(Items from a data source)
——————————
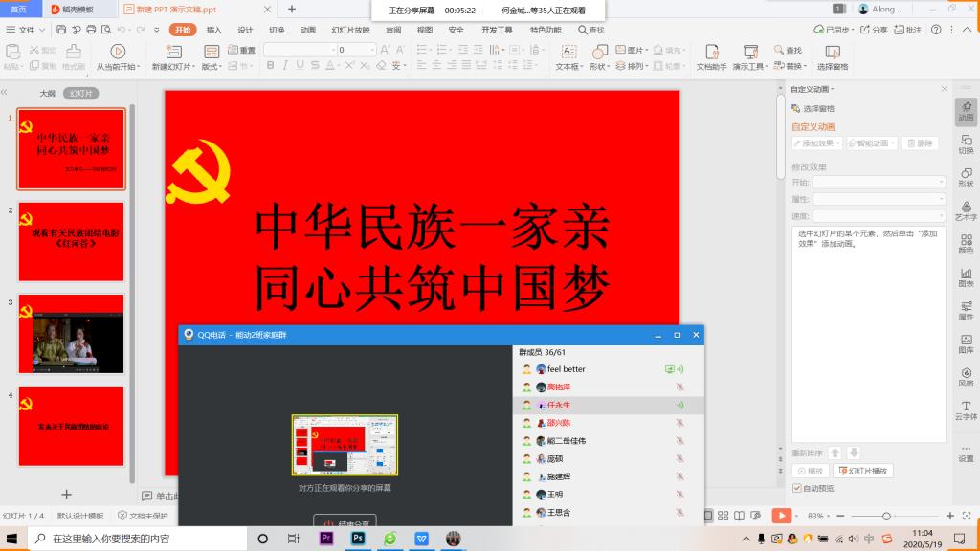
Task: Switch to the 插入 ribbon tab
Action: tap(213, 30)
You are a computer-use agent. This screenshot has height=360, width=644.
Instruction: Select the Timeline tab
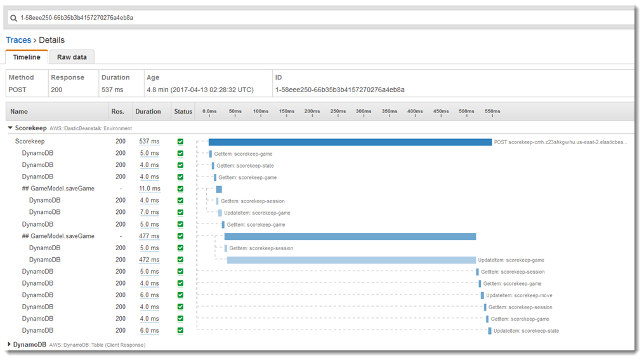point(27,57)
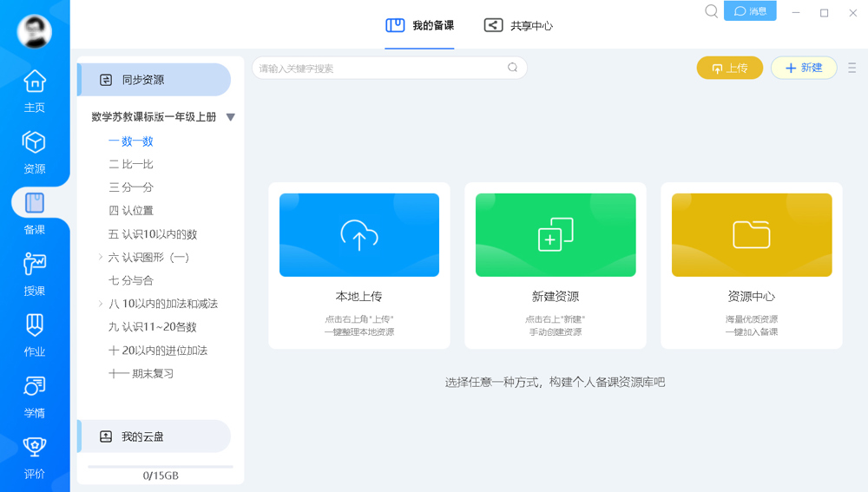Select the 我的备课 tab
The image size is (868, 492).
(420, 25)
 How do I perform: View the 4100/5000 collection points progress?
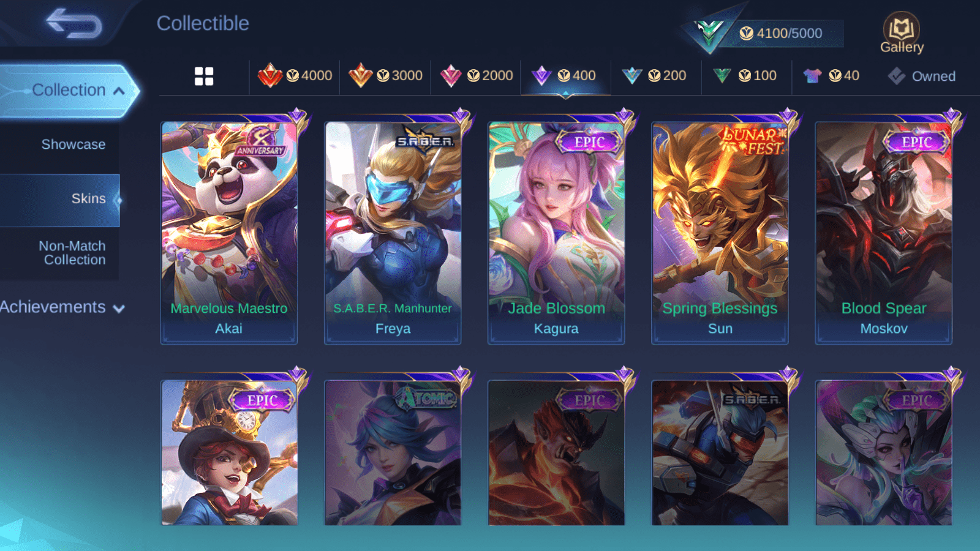[x=781, y=33]
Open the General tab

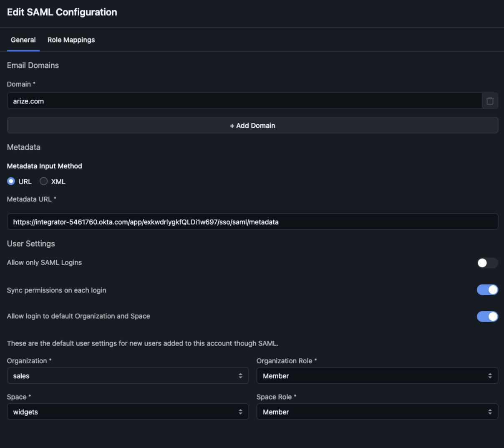tap(23, 40)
——————————
All pictures must be left out. Reproduce exactly the lines from the one containing "Instruction: Select the Timeline tab" to the final line of the entries.

__Answer section__
Instruction: Select the Timeline tab
point(27,57)
Select the 我的备课 tab
The image size is (868, 492).
(420, 25)
 How do I perform: View the 4100/5000 collection points progress?
[x=781, y=33]
Open the General tab

tap(23, 40)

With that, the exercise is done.